The news about Facebook’s co-founder Dustin Moskovitz
leaving the company have been confirmed by the Web site’s co-founder and CEO
Mark Zuckerberg.
"Dustin has always had
Facebook's best interests at heart and will always be someone I turn to for
advice," said Zuckerberg, who launched the popular social networking
platform five years ago alongside Moskovitz and Chris Hughes. The Web site was
and still is a massive success with more than 100 million users and the company
keeps getting bigger with a staff of over 700 people.
Moskovitz announced that together
with his colleague Justin Rosenstein will build up a new company. They will be
both with Facebook for another month and their work on the new project has not
yet begun. Rosenstein released a goodbye note on his Facebook page, saying that
they will “build an extensible enterprise productivity suite, along with
a high-level, open-source software development toolkit, built for the web from
the ground up.” He added that their new project will use many of Facebook’s
conventions and if the end result will turn out to be a set successful
development tools, he hopes that Facebook’s engineering team will be opened to
the idea of using some of them.
"We hope our products will become to your work life
what Facebook.com is to your social life," as the two recently stated, could
become a good hook for their upcoming advertising campaigns.
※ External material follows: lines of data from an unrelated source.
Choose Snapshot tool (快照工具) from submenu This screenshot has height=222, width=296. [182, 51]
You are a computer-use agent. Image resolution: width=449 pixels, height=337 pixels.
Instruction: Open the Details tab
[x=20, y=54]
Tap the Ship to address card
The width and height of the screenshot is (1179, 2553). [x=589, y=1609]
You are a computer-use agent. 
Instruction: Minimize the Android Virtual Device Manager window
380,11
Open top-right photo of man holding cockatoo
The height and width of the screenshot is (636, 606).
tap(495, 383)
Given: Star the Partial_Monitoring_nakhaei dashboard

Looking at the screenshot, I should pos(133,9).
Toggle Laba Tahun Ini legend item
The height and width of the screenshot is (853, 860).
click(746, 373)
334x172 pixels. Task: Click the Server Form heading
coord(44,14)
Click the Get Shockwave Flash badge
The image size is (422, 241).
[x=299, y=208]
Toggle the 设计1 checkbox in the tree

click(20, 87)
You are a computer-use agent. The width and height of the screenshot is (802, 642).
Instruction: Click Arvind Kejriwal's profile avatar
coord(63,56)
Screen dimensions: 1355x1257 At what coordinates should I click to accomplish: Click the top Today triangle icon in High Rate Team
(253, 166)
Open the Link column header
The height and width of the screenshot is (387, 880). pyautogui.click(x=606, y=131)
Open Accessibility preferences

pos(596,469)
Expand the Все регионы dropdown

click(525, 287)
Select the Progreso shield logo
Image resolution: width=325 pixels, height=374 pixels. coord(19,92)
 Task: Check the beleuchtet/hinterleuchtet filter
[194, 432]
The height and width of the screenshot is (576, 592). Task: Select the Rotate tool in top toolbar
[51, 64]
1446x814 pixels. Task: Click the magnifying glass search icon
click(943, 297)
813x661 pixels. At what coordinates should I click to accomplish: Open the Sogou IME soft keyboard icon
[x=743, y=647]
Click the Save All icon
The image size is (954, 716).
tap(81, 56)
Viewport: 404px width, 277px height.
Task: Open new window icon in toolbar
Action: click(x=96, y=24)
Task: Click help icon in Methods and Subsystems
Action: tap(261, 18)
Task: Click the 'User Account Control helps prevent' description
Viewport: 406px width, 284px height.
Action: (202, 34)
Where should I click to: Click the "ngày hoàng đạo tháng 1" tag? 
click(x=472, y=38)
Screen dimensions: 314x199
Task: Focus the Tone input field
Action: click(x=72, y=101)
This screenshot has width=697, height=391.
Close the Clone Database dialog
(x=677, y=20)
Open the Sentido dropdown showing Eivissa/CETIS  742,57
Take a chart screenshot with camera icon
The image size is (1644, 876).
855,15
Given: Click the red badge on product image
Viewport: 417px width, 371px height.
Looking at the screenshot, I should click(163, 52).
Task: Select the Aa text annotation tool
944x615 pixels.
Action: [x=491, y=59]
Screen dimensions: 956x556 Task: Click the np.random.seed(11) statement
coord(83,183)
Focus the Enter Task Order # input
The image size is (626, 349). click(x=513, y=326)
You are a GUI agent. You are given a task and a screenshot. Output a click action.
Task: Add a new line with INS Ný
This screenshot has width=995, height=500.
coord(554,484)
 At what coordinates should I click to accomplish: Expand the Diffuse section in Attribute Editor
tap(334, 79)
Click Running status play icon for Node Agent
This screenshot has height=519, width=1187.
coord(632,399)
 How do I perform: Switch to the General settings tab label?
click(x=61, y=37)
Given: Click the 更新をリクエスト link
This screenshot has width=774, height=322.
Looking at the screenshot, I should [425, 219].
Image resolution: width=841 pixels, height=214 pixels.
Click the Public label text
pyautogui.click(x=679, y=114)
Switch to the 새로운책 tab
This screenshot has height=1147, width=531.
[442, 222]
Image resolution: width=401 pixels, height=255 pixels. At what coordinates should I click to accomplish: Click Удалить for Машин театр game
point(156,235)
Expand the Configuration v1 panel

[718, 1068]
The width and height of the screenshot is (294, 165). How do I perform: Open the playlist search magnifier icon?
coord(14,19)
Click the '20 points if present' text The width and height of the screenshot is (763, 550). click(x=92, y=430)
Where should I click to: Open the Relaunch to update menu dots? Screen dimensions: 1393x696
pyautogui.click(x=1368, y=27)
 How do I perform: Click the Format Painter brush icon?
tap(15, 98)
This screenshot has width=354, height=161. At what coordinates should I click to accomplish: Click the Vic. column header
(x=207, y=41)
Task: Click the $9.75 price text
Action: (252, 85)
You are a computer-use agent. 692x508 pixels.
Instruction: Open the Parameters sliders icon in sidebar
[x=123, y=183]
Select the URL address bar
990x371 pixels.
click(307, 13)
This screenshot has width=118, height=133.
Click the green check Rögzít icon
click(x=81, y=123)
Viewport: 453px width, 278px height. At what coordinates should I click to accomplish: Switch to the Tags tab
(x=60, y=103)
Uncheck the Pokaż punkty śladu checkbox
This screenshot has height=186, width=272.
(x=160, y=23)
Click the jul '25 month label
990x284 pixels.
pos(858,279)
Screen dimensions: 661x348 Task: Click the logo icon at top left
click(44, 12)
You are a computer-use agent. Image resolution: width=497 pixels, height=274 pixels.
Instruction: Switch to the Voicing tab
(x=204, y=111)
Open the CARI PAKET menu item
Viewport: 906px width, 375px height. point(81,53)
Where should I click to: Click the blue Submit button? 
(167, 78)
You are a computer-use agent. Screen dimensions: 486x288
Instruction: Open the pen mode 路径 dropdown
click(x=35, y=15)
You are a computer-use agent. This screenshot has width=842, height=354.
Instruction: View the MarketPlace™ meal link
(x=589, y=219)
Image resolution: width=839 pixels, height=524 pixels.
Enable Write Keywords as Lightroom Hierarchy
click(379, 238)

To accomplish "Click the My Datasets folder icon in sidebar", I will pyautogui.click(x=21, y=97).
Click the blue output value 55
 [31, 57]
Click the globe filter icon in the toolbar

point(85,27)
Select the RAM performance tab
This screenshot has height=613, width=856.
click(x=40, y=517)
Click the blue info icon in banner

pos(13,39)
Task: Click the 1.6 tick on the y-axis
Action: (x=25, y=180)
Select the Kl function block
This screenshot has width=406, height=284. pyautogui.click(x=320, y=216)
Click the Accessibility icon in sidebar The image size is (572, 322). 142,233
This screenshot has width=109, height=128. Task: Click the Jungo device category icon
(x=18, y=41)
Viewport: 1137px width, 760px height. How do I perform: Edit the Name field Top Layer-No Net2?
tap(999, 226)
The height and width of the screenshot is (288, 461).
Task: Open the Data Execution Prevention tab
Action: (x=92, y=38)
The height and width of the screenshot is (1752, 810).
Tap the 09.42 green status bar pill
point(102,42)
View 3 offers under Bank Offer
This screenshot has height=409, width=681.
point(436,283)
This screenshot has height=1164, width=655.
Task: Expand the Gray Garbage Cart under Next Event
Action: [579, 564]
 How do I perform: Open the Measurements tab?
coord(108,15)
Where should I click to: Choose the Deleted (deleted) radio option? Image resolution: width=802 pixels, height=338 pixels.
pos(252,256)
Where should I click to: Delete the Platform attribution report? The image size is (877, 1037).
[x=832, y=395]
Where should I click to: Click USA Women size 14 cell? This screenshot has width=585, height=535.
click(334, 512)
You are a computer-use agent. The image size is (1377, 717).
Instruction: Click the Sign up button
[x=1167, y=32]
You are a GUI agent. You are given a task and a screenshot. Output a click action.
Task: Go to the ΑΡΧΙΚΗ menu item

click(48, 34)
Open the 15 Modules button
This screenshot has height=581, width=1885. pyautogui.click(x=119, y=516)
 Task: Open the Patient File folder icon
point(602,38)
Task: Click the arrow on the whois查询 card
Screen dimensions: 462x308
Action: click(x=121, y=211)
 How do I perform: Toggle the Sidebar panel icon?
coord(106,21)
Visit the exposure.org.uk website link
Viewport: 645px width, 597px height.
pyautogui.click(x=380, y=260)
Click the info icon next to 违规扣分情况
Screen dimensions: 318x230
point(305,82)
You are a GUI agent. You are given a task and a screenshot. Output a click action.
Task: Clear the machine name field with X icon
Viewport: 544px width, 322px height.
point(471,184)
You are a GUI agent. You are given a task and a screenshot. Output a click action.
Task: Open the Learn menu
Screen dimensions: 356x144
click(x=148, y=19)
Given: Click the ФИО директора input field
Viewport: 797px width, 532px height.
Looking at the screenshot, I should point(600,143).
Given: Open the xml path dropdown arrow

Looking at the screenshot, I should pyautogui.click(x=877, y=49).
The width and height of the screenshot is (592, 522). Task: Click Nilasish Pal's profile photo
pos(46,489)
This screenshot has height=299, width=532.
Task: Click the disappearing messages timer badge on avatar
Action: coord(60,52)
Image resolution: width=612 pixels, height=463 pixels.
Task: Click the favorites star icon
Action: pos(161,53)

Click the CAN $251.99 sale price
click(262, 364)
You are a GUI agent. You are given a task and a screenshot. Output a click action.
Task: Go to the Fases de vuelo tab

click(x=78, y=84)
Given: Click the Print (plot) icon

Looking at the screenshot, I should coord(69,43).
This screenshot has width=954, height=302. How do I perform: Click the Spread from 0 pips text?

He also talked about his business relationship with
Moskovitz, as the two share a similar vision when it comes to their activity,
their future plans and take on things. “Efficiency-through-software was dear to
his (Moskovitz’s) heart as well, and we would stay up ’til 3am raving about how
shortcut keys and high-level abstractions would change the world. We shared a
passion for technology, for entrepreneurship, and for using them to solve the
same set of problems,” he explained.
The two departures follow several others that the company had
to deal with, as in the past few months several Facebook executives announced
the pursuit of other carrier opportunities. Among them, Vice President of Product Management Matt Cohler, who was
replaced by Chris Cox, the developer of Facebook's key News Feed feature.
Even though some say that the
company’s glow is fading, this year’s estimates point out to a revenue between
$300 and $350 million, which was possible through a display-ad sales
agreement with Microsoft Corp. The registration procedure is free of charge, as
the company generates its profit only through advertising, which includes
banner ads.
The company had a hard time at first dealing with its
competition to MySpace, but it all quickly turned for the better, as the
platform provided several different features that people immediately enjoyed. Even
though at first the Web site was only targeting students, seeing the massive potential
in a wider audience, its officials decided to lose these boundaries in order to
attract more users. The plan worked and after a rather bad first year, the next
three years turned it into the number one social networking Web site.